WHAT TO PRODUCE – Print out the entries from the line containing "You are a computer-use agent. Viewport: 754px" through the last line, exactly, and print nothing else. Pictures are not copied.

EXTRACTED ENTRIES –

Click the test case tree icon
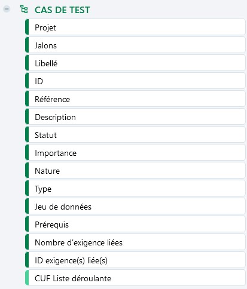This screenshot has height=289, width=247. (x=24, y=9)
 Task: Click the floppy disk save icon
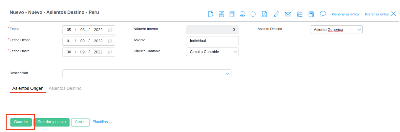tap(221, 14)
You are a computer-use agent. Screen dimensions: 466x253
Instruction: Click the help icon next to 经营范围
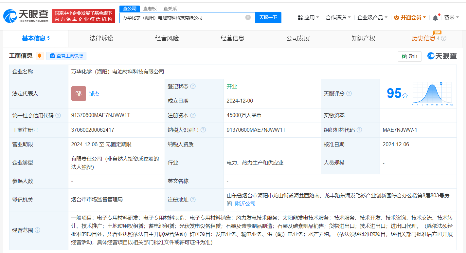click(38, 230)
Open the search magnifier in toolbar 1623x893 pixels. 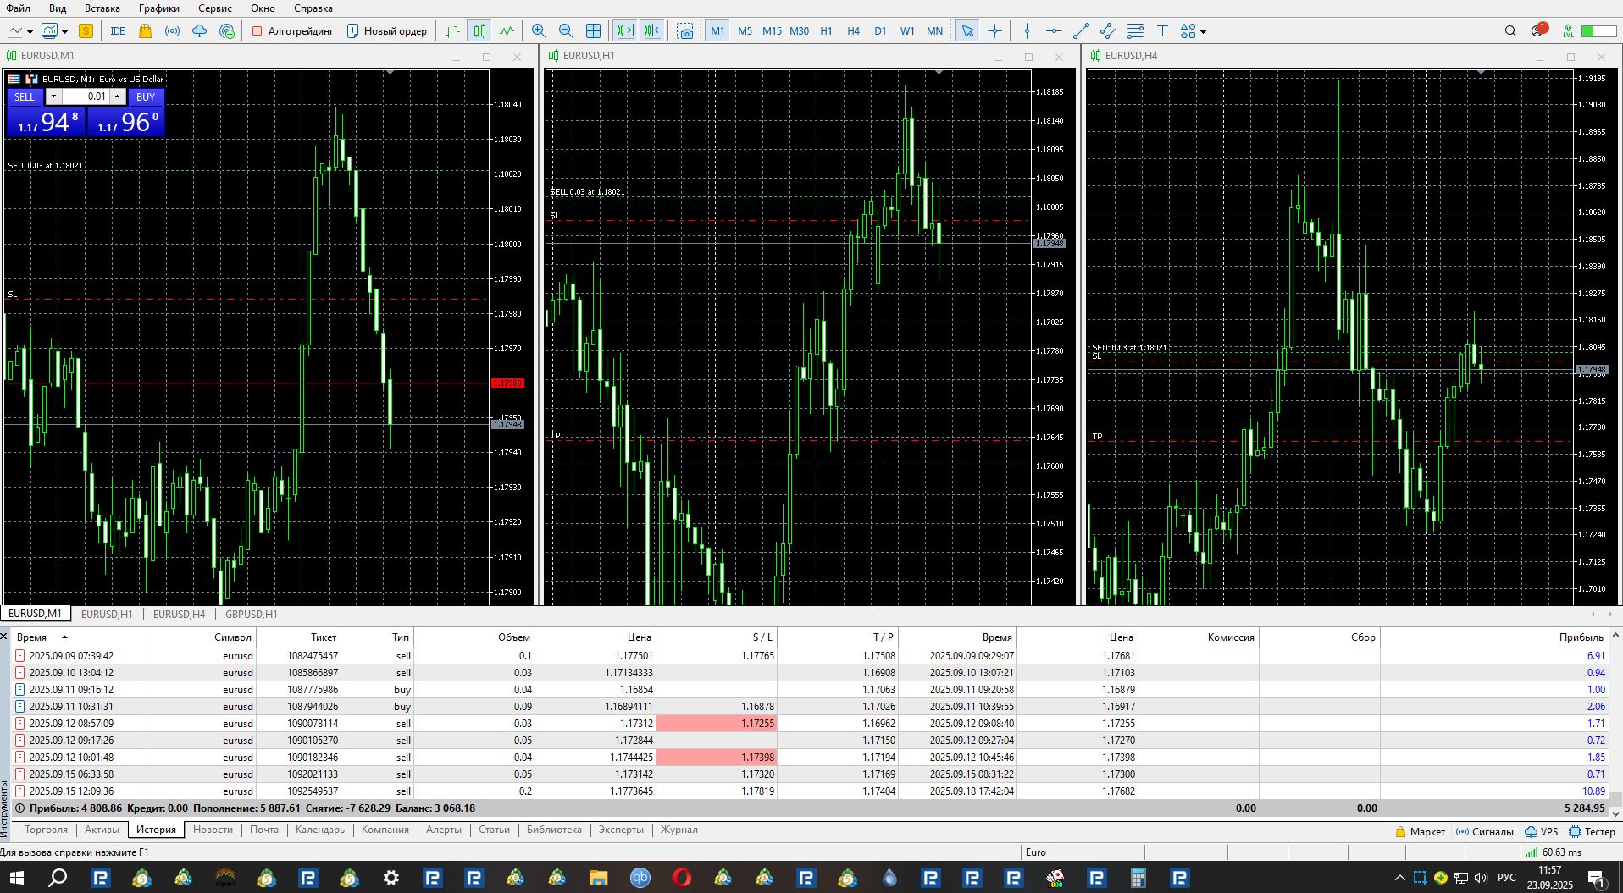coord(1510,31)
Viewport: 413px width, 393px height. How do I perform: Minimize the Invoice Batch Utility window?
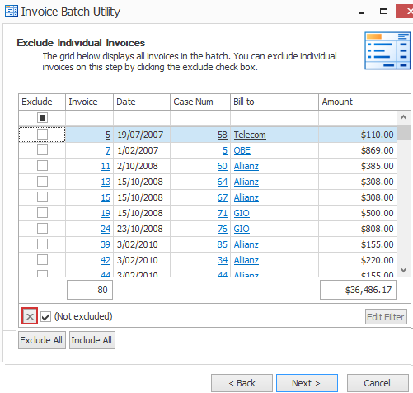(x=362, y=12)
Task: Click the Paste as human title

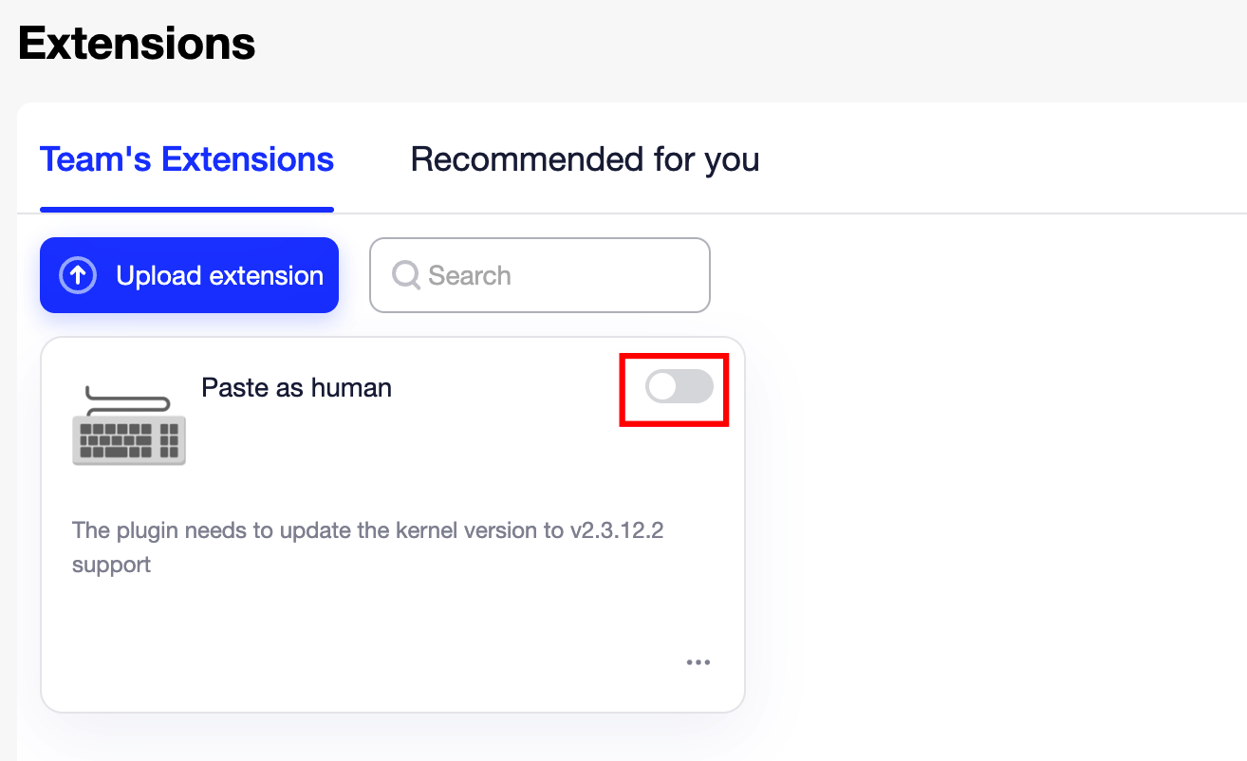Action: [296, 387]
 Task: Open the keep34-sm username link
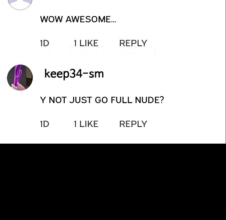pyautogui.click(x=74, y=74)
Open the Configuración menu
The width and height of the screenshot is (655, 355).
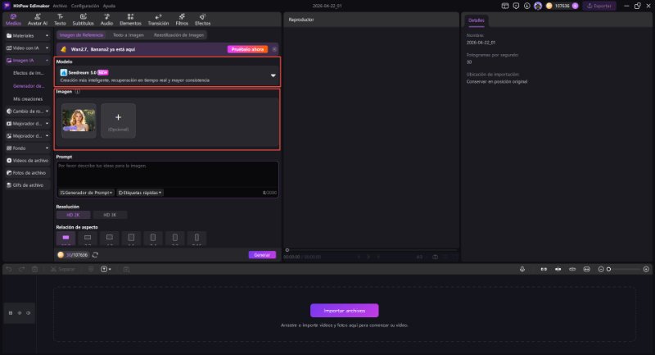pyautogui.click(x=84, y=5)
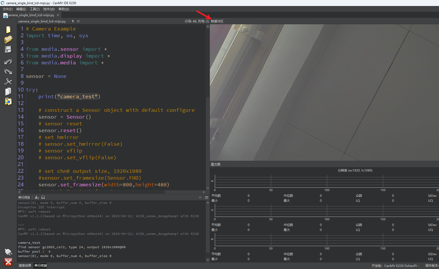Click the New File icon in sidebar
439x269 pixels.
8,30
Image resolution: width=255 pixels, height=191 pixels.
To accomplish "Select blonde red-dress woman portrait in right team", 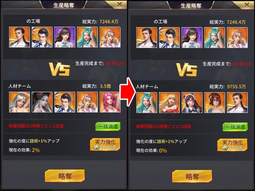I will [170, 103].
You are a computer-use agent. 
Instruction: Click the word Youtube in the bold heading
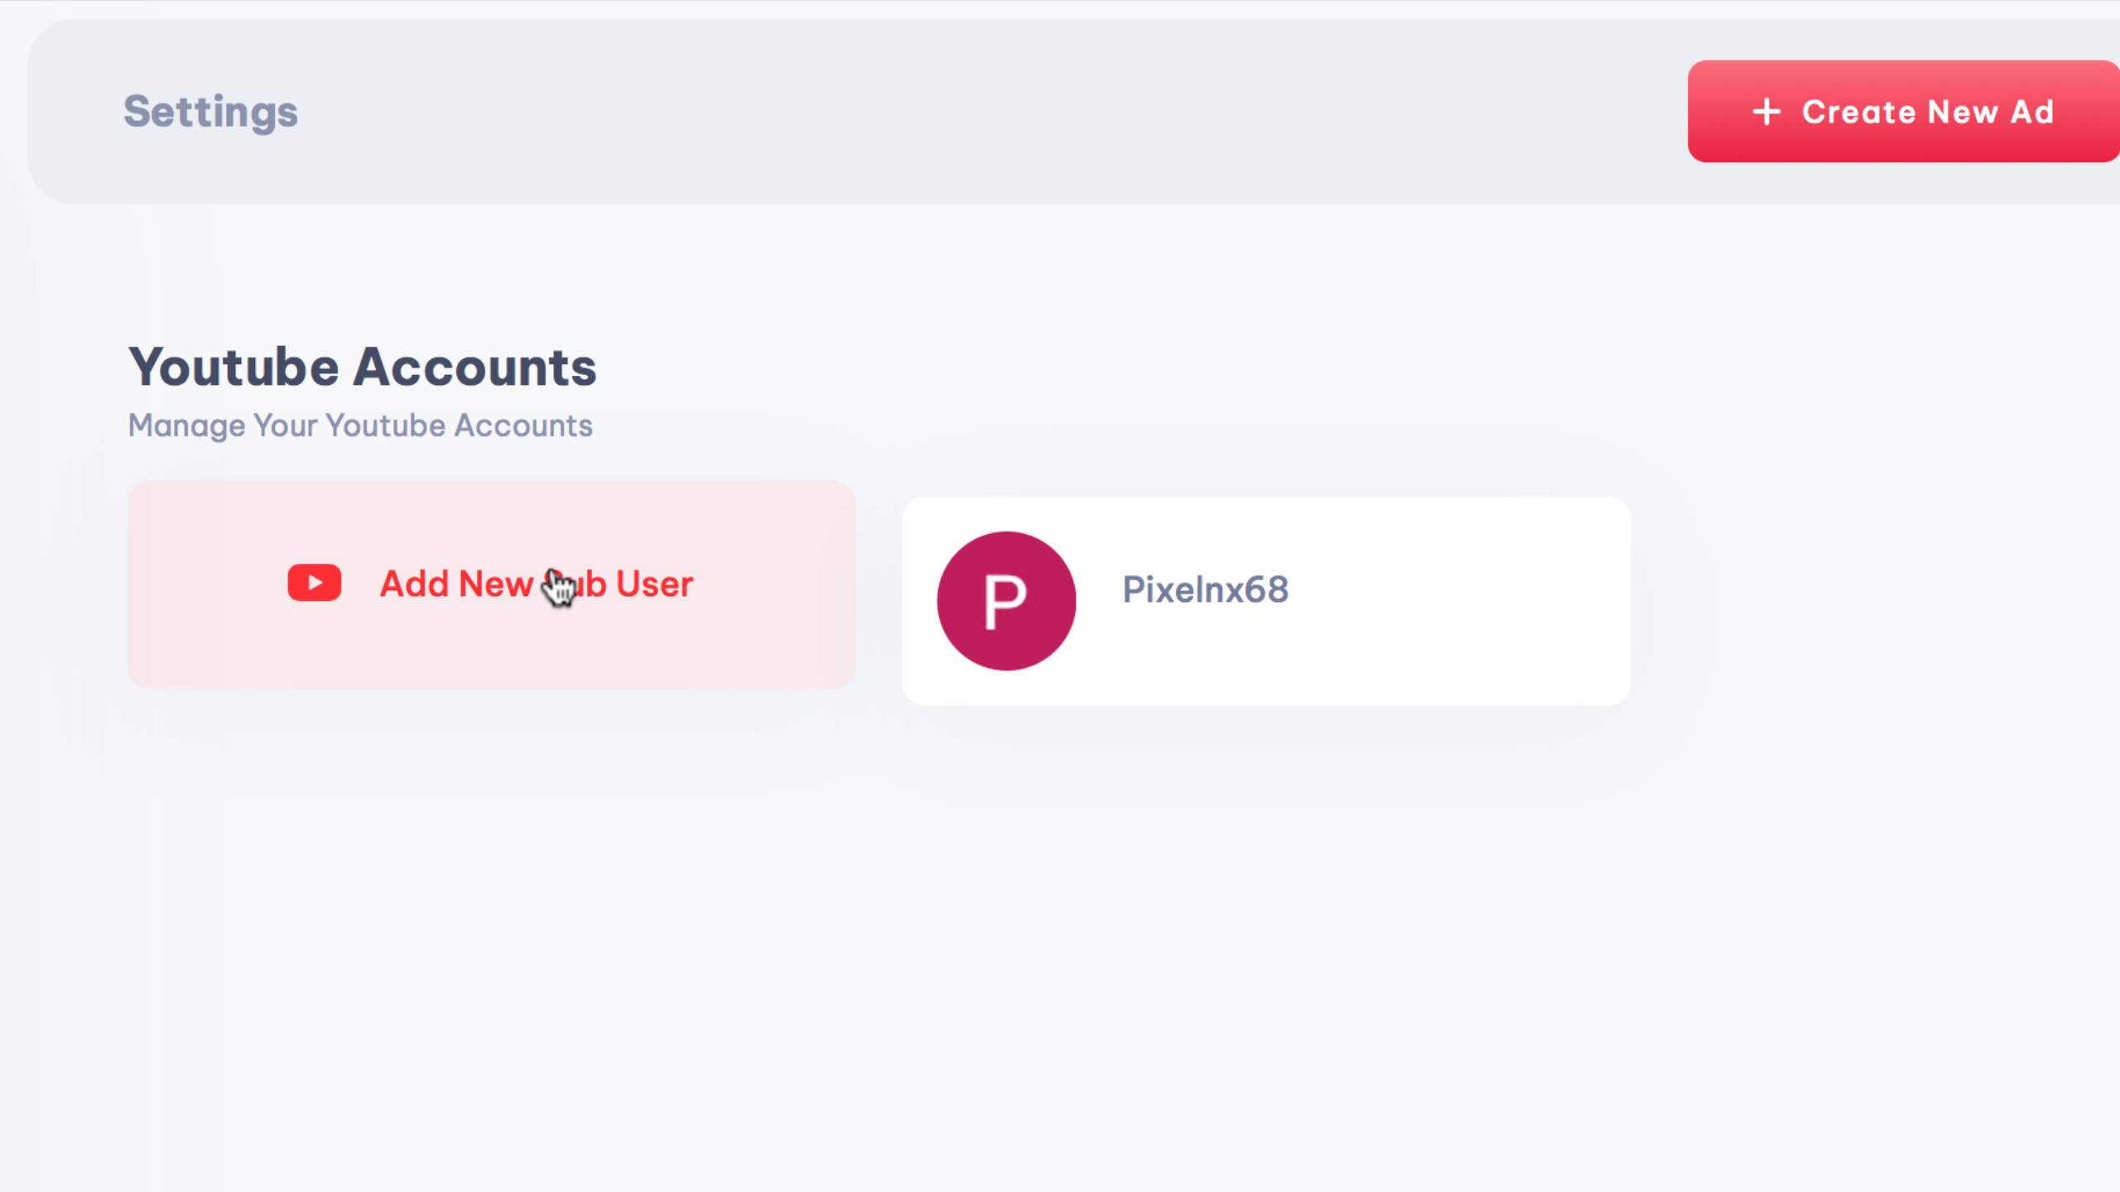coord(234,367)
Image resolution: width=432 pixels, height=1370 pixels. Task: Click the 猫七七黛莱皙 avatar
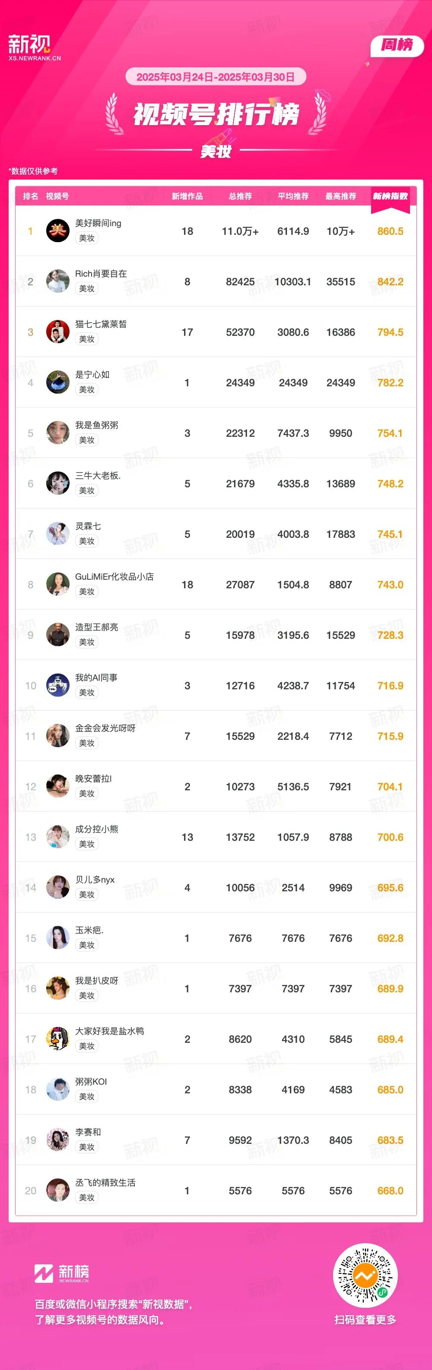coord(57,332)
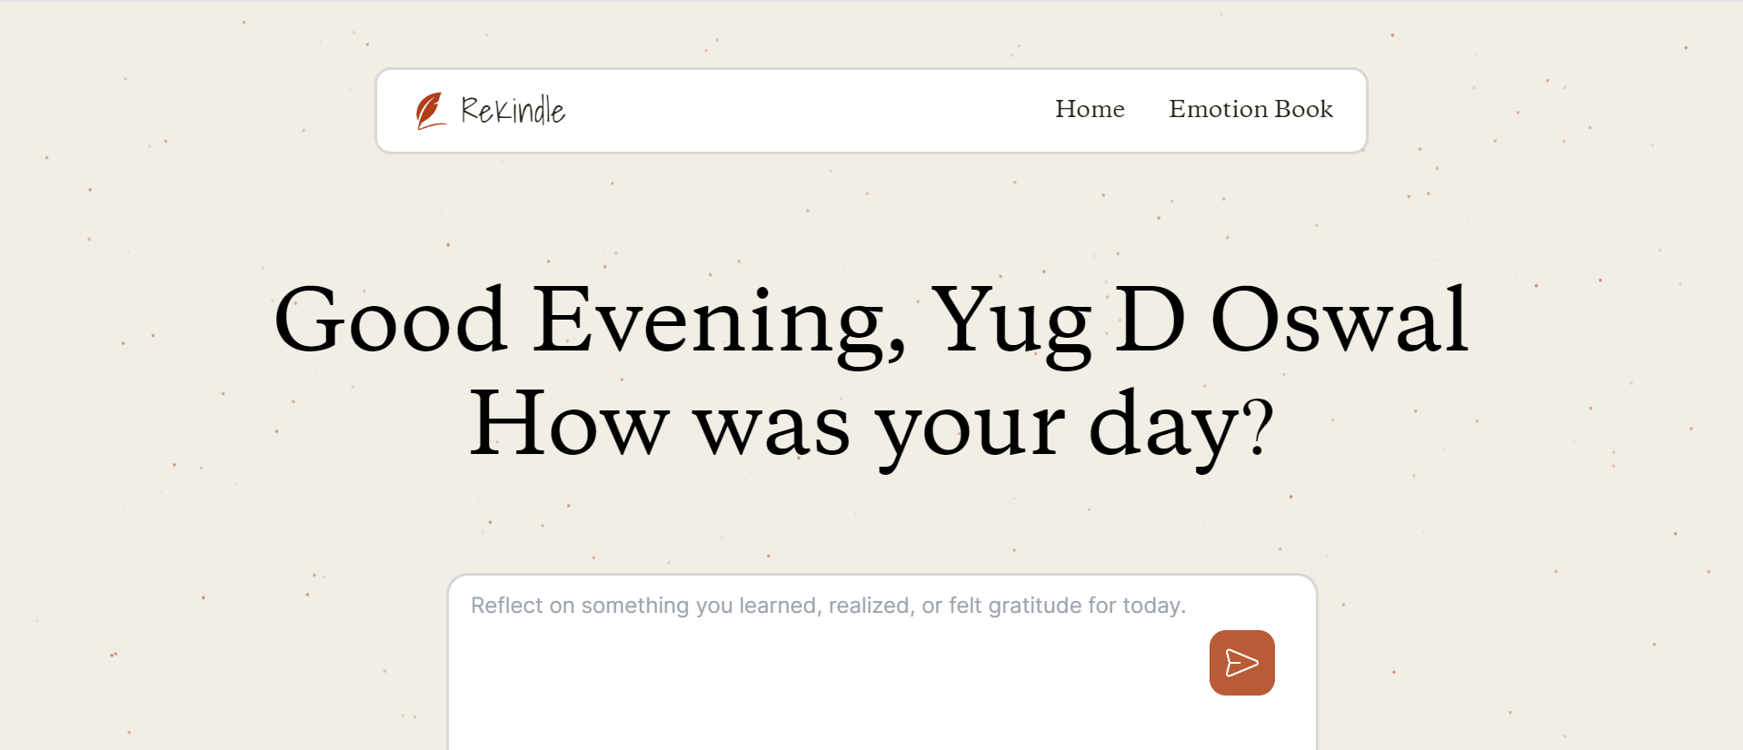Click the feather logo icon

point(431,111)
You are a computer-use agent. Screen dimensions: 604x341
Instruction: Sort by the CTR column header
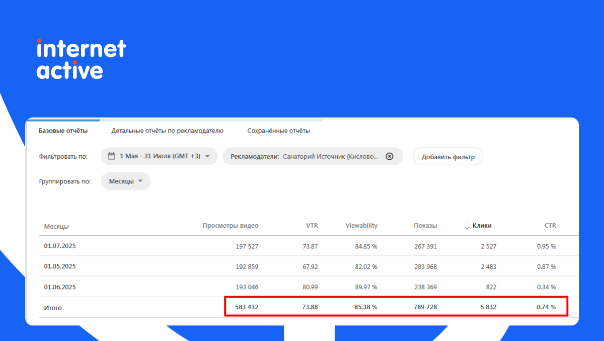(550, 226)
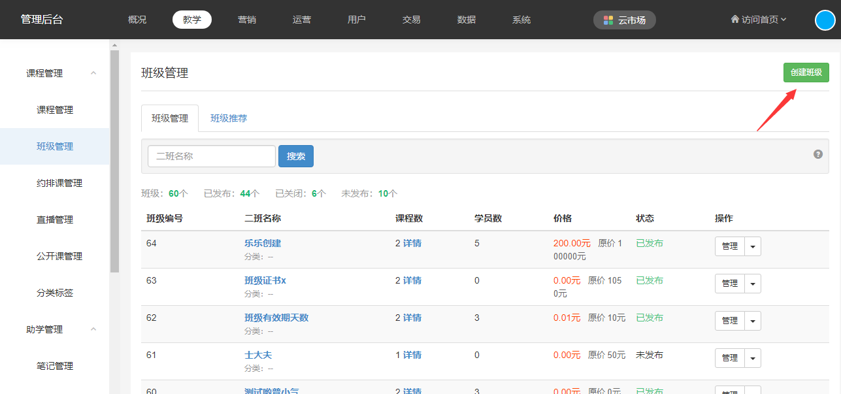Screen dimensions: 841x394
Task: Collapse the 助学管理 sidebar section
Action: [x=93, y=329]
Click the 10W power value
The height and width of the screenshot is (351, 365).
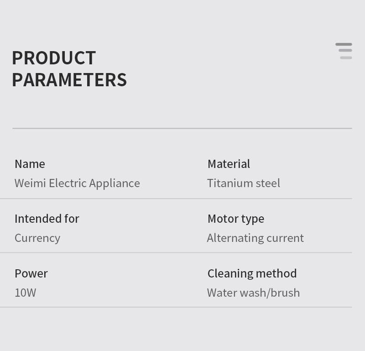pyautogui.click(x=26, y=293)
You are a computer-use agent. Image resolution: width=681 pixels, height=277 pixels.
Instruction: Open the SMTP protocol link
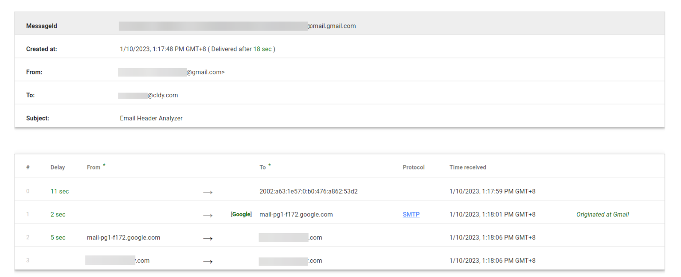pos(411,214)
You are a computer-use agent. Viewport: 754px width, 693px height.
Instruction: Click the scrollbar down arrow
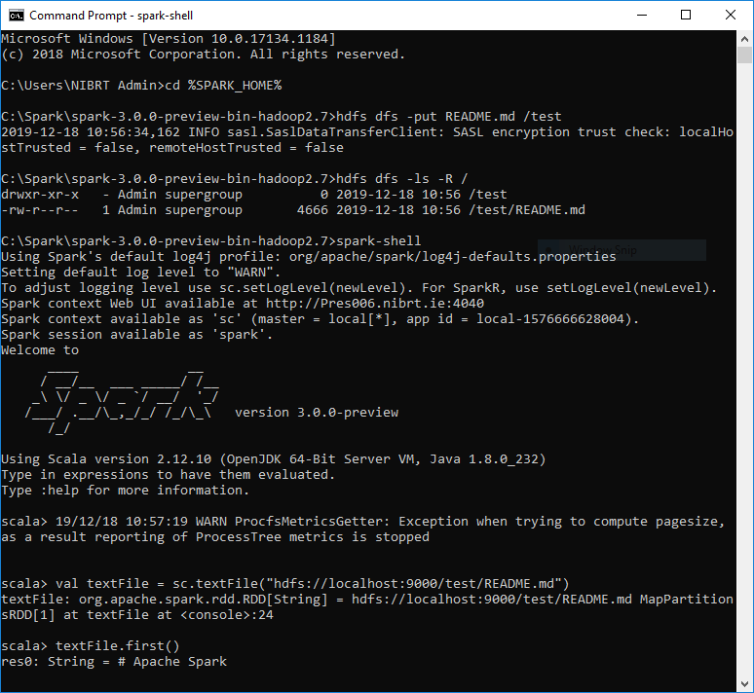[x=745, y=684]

SOLUTION TO THE PROBLEM –
You are a computer-use agent. Viewport: 754px width, 693px height.
Instruction: Click the scrollbar down arrow
[x=745, y=684]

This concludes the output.